Data for finding described items:
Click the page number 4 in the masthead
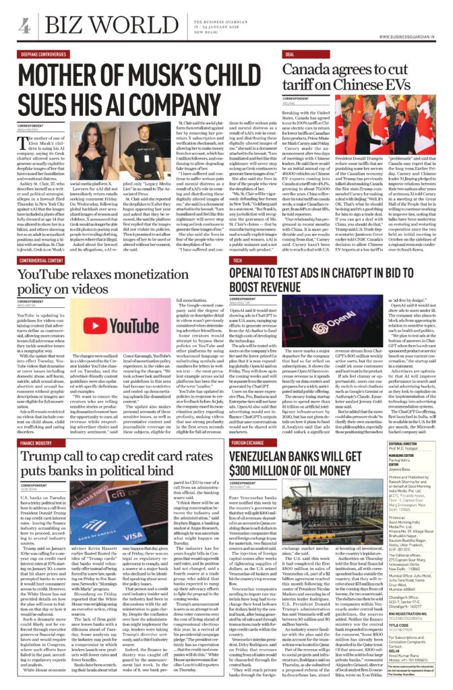[24, 26]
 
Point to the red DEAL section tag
[290, 55]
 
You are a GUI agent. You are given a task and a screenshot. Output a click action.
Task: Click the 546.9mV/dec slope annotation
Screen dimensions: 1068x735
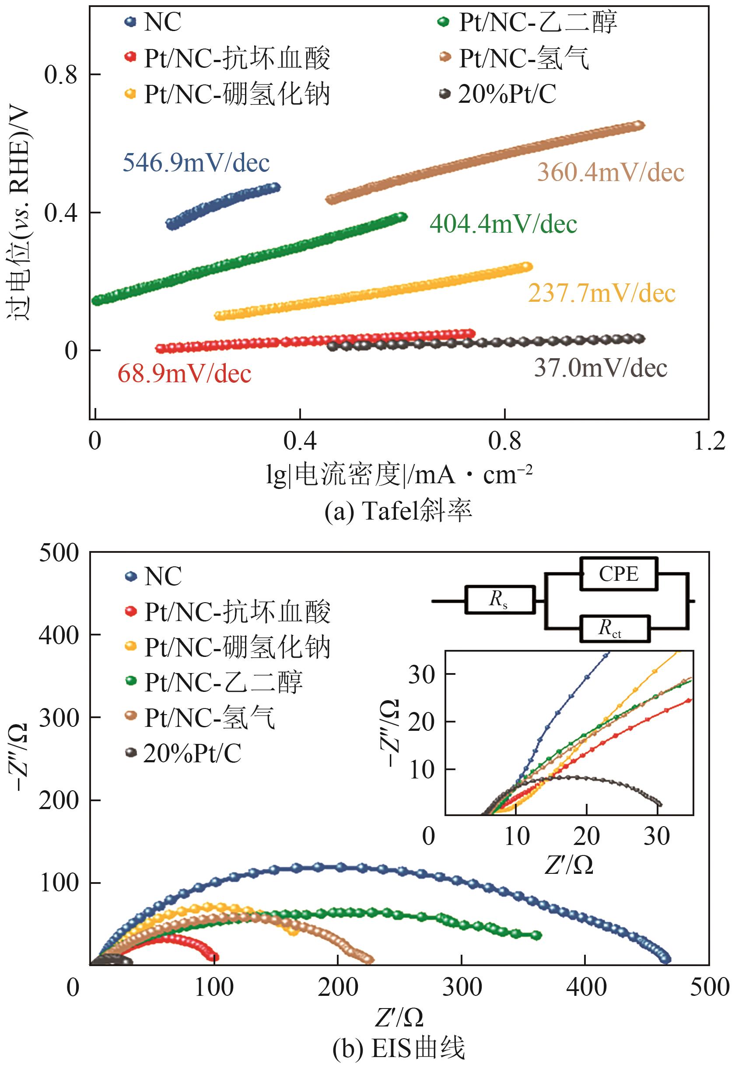click(196, 163)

» **Required task**: Lay out the lines of the data above as a numbered list, skipping the blank lines. Leave the pictures out.

» **Result**:
1. Click the page number 4 in the masthead
2. [24, 26]
3. Point to the red DEAL section tag
4. [290, 55]
5. You are a GUI agent. You are given a task and a screenshot. Output a click action.
6. Task: Click the 546.9mV/dec slope annotation
7. Screen dimensions: 1068x735
8. click(196, 163)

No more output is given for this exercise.